Machiko had matured and moved on to become a school teacher, but she was caught up in an emotional stasis as well. Her longing for her life with Koji kept her apart and alone, devoting herself to her work. She recounted, off-handedly, of a colleague who cried when listening to Mendelssohn, the song that he last heard before leaving for his deployment. Nobuko detected unexpressed attraction in her undertones, and although she ended up encouraging Machiko to explore the relationship, she bitterly resented the fact that Machiko was moving on without Koji.

Koji observed with some jealousy of the banter between her mother and the Man from Shanghai. Like most male children, he did not like the idea of his mother developing any attachment to any men other than his father. He discouraged her from buying black market goods from the man, even though she needed some of the items in her job as a midwife. He willfully ignored that with his death, his mother had los companionship and grandchildren to continue their family line. 
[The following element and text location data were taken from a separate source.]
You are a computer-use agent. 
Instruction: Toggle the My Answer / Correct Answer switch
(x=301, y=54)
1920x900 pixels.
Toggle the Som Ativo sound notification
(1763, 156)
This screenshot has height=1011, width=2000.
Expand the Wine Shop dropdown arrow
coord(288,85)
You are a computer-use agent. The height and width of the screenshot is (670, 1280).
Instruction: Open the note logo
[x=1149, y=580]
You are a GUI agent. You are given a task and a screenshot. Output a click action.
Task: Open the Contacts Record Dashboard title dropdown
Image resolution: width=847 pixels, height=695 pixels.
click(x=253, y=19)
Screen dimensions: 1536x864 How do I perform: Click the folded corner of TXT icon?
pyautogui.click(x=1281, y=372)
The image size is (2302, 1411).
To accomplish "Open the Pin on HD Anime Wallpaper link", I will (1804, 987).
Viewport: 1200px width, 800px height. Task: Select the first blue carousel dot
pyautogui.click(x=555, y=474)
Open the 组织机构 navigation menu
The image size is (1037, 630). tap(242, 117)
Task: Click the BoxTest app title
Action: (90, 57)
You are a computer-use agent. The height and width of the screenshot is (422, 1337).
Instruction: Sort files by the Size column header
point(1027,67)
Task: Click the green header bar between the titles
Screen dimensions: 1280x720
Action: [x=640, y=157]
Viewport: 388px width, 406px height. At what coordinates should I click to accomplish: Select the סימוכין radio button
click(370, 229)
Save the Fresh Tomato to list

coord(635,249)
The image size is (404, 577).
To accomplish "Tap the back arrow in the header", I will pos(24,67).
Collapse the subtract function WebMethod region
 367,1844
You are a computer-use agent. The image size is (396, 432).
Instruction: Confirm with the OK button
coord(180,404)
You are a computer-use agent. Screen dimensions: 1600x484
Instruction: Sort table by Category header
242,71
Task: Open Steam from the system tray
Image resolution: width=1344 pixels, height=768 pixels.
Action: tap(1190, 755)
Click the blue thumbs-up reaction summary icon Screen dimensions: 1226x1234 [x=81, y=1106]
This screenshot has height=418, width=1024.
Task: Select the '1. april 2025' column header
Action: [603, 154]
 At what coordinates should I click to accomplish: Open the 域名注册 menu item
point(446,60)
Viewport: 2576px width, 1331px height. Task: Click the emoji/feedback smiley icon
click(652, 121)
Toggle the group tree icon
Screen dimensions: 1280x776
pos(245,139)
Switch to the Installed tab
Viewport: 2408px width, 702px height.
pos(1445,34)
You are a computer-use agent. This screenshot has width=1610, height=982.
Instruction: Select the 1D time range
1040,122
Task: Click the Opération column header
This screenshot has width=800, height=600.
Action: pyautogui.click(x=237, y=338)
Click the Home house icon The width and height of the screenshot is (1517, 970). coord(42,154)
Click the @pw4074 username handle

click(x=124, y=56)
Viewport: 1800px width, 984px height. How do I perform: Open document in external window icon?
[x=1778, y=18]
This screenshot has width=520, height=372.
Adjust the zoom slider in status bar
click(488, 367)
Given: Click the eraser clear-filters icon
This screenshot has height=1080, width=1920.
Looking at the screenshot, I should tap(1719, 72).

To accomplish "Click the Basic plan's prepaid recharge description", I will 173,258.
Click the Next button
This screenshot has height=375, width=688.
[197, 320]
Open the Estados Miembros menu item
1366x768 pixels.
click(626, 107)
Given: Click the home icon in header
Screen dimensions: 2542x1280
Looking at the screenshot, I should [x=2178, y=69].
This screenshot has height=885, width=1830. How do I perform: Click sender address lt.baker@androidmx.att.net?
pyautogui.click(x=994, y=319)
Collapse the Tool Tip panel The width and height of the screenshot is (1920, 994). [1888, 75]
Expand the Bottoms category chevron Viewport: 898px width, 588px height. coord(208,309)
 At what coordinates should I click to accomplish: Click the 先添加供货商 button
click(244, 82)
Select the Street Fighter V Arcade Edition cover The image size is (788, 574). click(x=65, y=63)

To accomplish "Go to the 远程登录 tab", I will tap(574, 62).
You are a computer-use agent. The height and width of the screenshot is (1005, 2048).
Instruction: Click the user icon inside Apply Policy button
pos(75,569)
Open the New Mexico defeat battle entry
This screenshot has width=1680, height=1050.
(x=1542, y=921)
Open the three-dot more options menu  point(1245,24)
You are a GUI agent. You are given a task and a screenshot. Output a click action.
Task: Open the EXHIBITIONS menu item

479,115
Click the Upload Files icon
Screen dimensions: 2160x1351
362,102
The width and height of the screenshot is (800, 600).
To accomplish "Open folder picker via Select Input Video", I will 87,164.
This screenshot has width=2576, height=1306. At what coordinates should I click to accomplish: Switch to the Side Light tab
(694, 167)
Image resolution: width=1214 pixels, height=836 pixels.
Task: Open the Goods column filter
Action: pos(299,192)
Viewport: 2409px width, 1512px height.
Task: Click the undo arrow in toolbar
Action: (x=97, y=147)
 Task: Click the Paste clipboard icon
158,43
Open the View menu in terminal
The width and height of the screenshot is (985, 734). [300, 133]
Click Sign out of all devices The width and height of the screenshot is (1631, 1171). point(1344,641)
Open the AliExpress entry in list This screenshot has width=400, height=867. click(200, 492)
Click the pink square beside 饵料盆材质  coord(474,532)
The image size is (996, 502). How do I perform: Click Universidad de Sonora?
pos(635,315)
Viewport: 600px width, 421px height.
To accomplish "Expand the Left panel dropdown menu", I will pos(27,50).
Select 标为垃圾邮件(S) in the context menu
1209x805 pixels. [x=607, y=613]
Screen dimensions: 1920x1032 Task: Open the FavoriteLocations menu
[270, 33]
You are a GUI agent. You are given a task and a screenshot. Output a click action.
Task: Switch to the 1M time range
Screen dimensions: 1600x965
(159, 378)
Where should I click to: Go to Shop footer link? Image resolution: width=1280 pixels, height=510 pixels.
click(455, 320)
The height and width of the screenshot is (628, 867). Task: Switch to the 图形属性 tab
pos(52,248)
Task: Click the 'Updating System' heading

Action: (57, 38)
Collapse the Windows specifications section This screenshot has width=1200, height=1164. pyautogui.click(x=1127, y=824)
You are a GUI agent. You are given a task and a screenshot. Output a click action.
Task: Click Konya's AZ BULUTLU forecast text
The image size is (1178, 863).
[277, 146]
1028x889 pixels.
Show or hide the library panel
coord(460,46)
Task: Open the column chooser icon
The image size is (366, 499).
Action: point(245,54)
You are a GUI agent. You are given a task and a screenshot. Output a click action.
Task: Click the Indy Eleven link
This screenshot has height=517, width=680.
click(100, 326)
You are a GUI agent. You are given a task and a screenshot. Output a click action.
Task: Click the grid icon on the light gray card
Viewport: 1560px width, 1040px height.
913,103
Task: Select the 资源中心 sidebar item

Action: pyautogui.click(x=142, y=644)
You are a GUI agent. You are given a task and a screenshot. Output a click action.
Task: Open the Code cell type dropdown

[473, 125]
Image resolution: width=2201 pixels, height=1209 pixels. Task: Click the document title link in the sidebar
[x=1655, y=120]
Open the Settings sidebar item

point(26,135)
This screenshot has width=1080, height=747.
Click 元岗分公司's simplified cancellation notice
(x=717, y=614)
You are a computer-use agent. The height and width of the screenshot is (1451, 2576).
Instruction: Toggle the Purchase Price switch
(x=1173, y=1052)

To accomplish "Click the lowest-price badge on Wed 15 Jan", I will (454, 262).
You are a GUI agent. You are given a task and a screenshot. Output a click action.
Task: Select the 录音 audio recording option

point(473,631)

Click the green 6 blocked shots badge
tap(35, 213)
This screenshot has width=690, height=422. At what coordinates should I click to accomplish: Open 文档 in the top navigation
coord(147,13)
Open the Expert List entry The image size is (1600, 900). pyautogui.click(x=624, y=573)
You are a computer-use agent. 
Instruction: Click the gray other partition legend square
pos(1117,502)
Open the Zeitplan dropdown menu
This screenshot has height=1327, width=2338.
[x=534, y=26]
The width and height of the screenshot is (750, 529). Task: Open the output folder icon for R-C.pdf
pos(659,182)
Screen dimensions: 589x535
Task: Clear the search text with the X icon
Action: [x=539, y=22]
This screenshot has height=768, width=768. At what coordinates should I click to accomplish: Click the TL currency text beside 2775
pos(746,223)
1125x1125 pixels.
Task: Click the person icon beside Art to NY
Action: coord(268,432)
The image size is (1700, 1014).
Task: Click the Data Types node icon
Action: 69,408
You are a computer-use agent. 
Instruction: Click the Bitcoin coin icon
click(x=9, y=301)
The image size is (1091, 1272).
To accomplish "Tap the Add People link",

I had naively thought that the fall of the Berlin Wall marked a new era of peace for the world. Perhaps what those beauty contestants' collective wishes had come true.

Well, that was what comes when you were fed a steady diet of bull crap by Hollywood and Pinewood Studios.

The reality is that war will never go away. So long as there is money to be made from instability and conflict, war will be our constant companion till the Sun blows up into a supernova a few billion years from now.